Leave out the pictures, and quote exactly the lines running from the one with "1456x829 pixels." through the last line of the entries below.

********

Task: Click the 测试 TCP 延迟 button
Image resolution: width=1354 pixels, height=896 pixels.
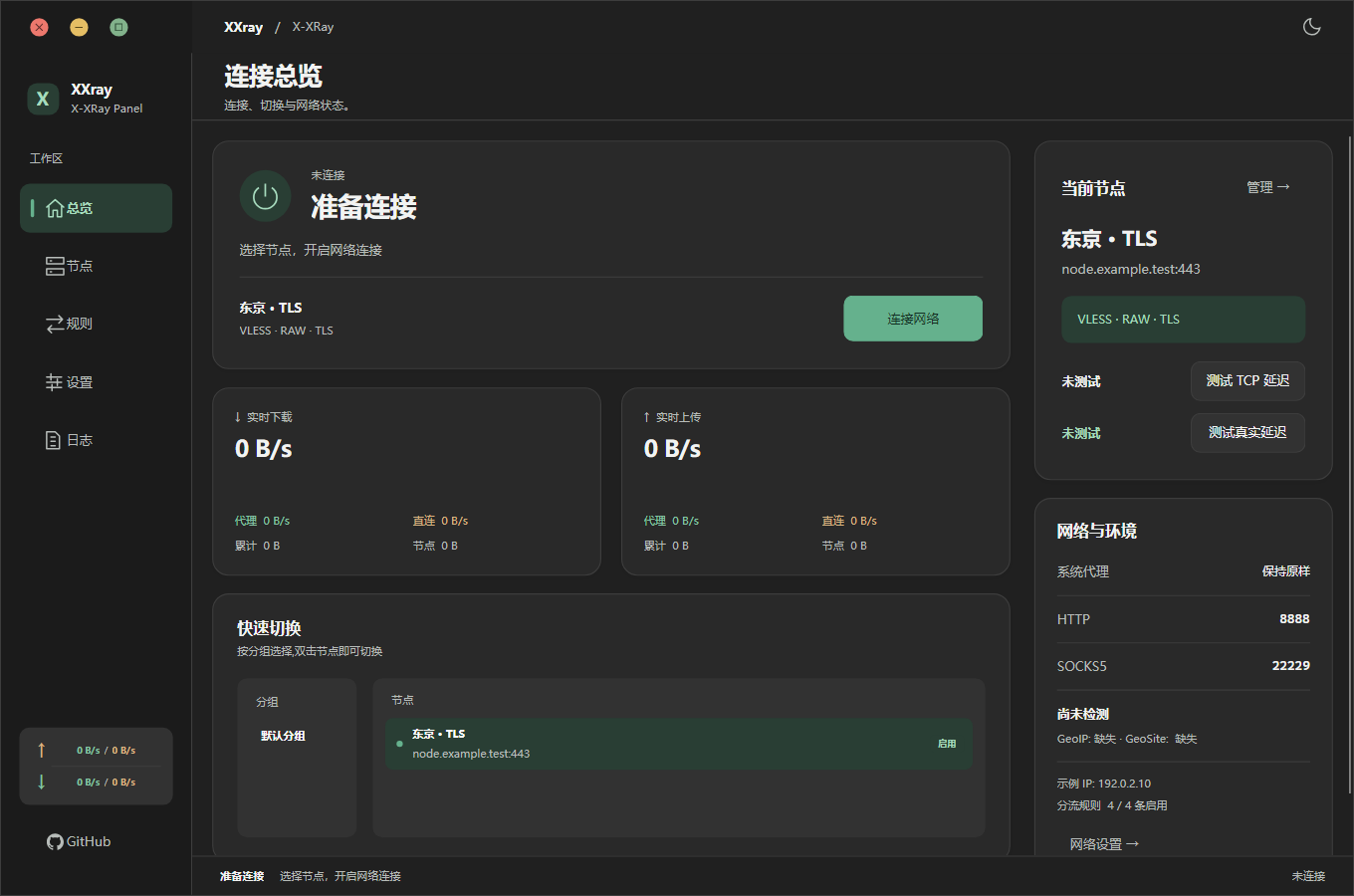Action: [x=1247, y=380]
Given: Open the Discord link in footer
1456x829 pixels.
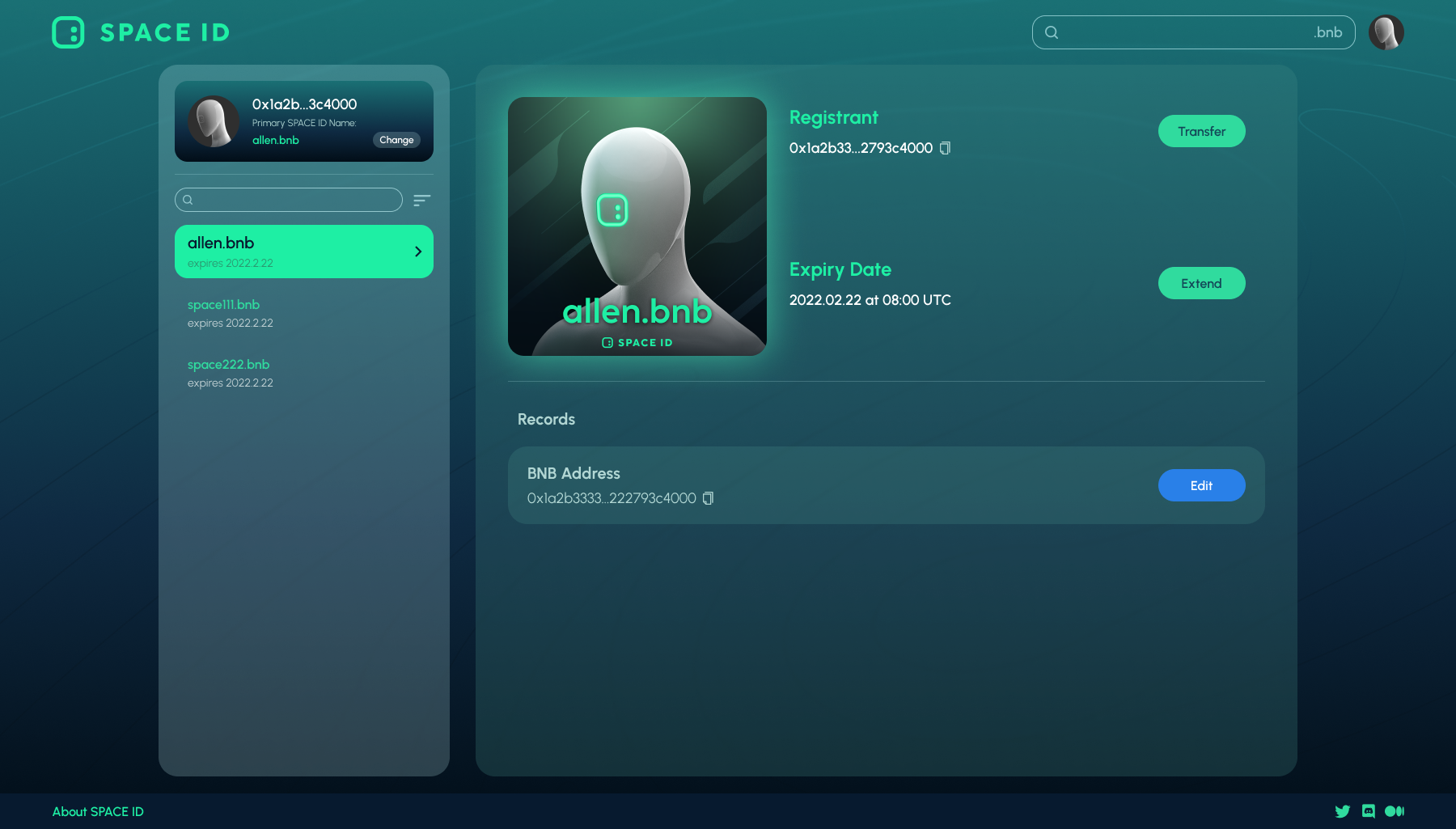Looking at the screenshot, I should [x=1368, y=811].
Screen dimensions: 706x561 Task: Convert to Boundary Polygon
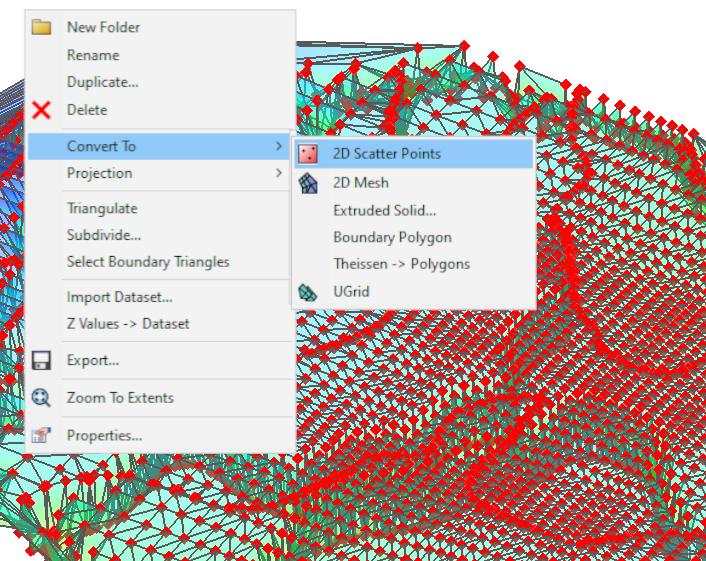pos(392,237)

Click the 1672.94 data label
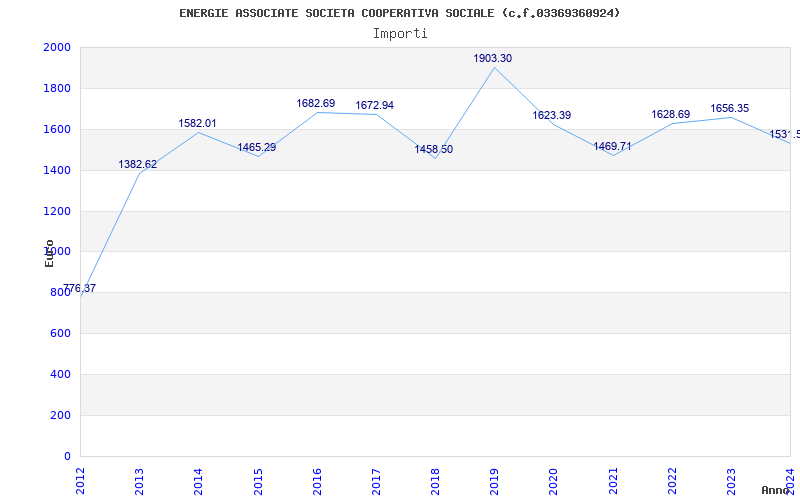point(374,106)
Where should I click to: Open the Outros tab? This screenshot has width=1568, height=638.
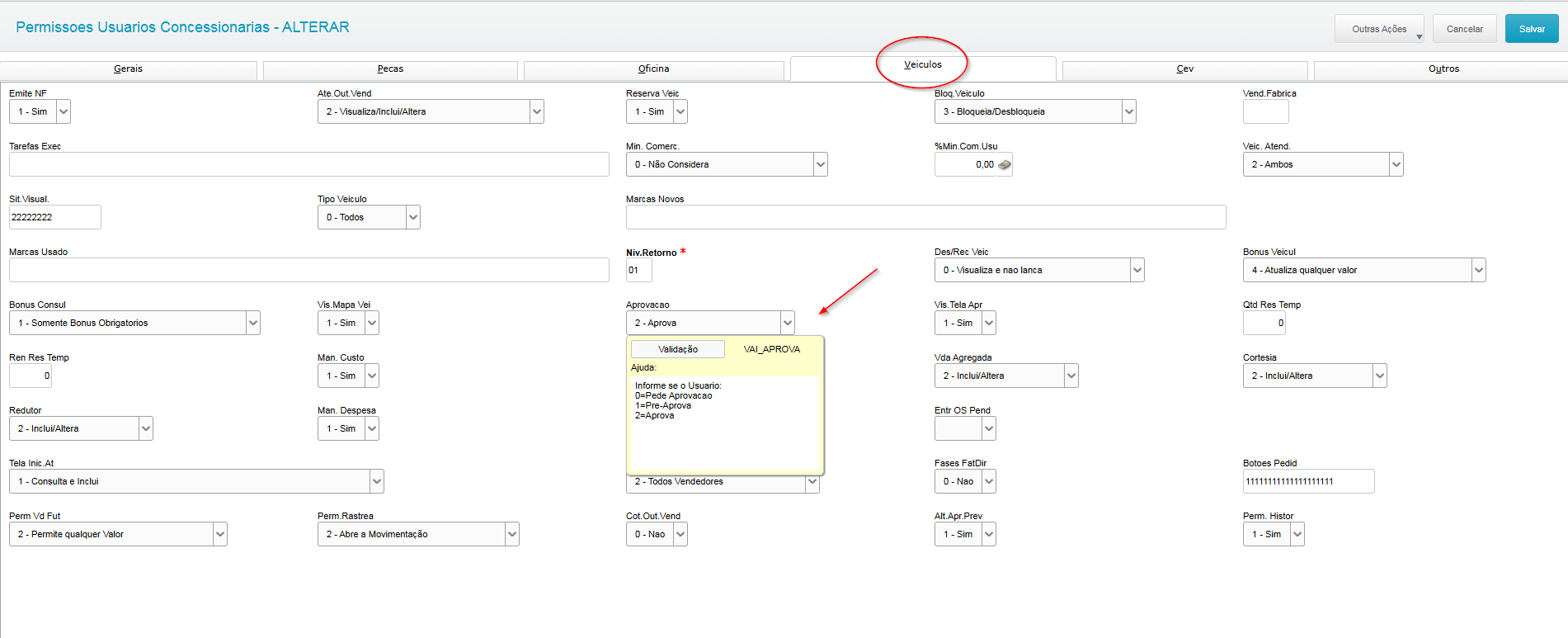1443,69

********

→ **Answer to the exercise**:
1456x829 pixels.
Looking at the screenshot, I should [x=1368, y=811].
Screen dimensions: 706x561 Task: Convert to Boundary Polygon
pos(392,237)

Click the 1672.94 data label
point(374,106)
Where should I click to: Open the Outros tab? This screenshot has width=1568, height=638.
1443,69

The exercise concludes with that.